“Sevgi, insan ruhunun derinlerine işleyen bir duygudur.”

                                         SEVMEYEN İNSANLARI SEVEBİLİR Mİ?

                        “Sevgi, insan ruhunun derinlerine işleyen bir duygudur.”

            Sevgi nimetini kullarının fıtratına yerleştirmiş olan Cenâb-ı Hak, elçileri vasıtasıyla sevgiye dair mesajları bütün zaman ve mekânlara ulaştırmıştır. Kalplere sevgiyi yerleştirecek olan şey davranışlardır.
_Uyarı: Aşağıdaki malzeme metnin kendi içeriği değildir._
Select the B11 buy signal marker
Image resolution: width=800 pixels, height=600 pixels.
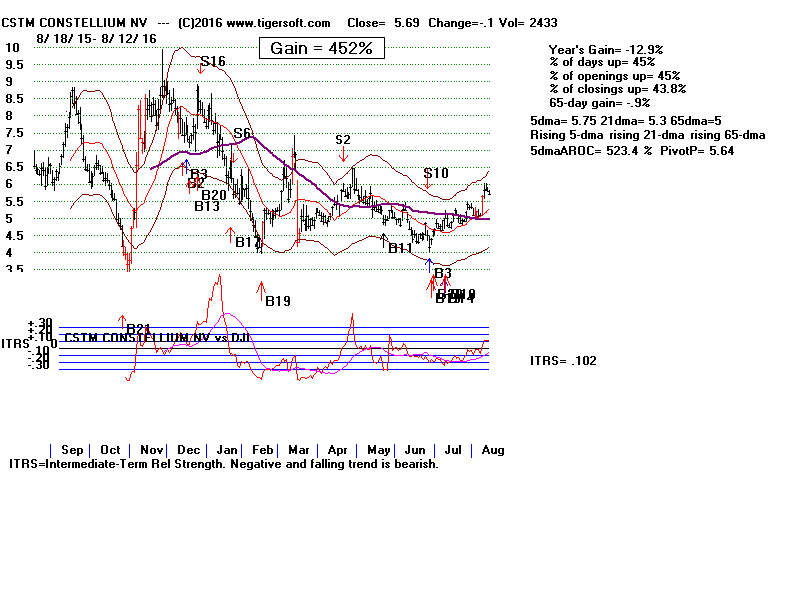tap(401, 247)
            Sevgiyi değerli ve anlamlı hâle getiren, dünyevî çıkar ya da gaye gütmeksizin yaşanması, Allah'ın vereceği karşılık dışında hiçbir karşılık aranmamasıdır

Sevmek kendimizi sevmemizle yakından ilişkilidir. “Kişi kendinden bilir işi” sözünce insan ne kadar kendiyle barışıksa çevresiyle de o kadar barışıktır. Yahut kendisine ne kadar tahammülsüzse başkasına da o kadar tahammülsüzdür. Kendini eksikleri ve hatalarını görerek, onları yok saymayarak seven, sevilmeye değer bulan insan başkalarını da eksiklerini ve kusurlarını hatırda tutarak sever, sevilmeye değer bulur. Evlilikte eşlerin birbiriyle olan saygı ve iletişim bağları da “kendini sevme” gerçeğinden bağımsız değildir. Nitekim kendisiyle barışık kişilerin evliliklerinde daha sağlıklı bir bağ geliştirdikleri araştırmalarla tespit edilmiştir.
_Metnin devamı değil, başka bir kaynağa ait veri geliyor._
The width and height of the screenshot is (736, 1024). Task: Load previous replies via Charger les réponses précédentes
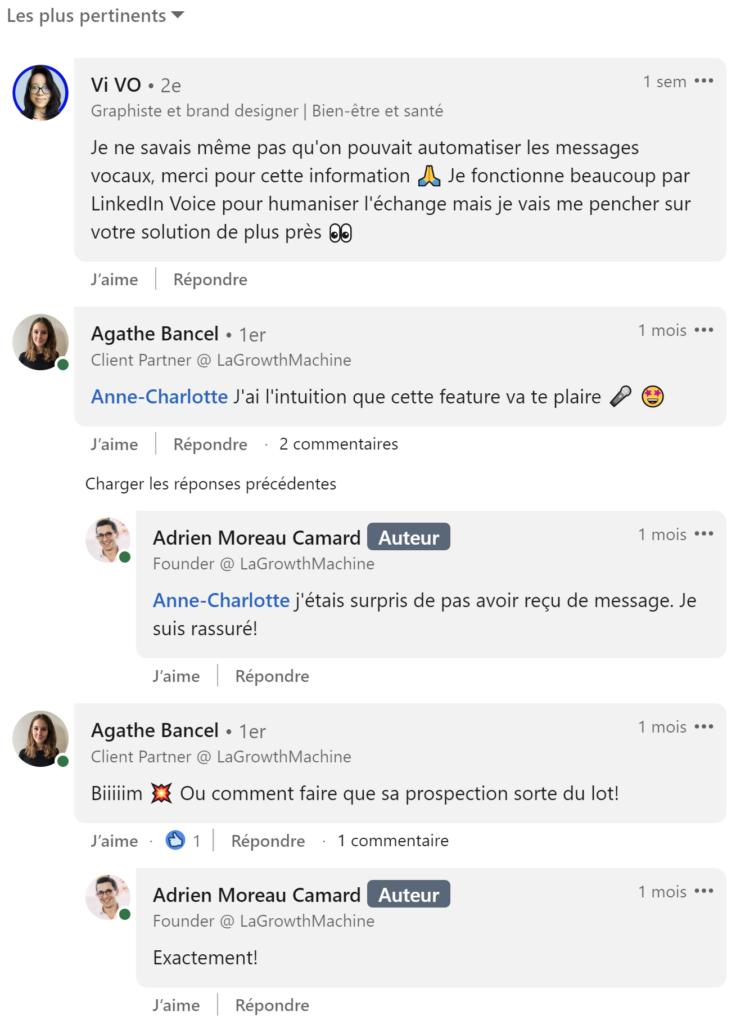pyautogui.click(x=210, y=484)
       Kendini sevmenin de bir ölçüsü var tabii. Kendini olması gerekenden fazla sevmek kibir ve bencilliğe kapılmaya götürebilir. Kendini az sevmek ise kendini küçük görmeye; yetersiz, başarısız saymaya sebep olabilir. Her iki durum da sağlıksızdır çünkü her insan yaratılış itibariyle sevilmeye ve sayılmaya layıktır. Yine yaratılış itibariyle her insan birtakım kusurlarla dünyaya gelmiştir, hata yapmaya meyillidir. Hayvandan aşağı ve melekten üstün olma potansiyelimiz, anlatmak istediğimiz durumun özeti gibidir aslında.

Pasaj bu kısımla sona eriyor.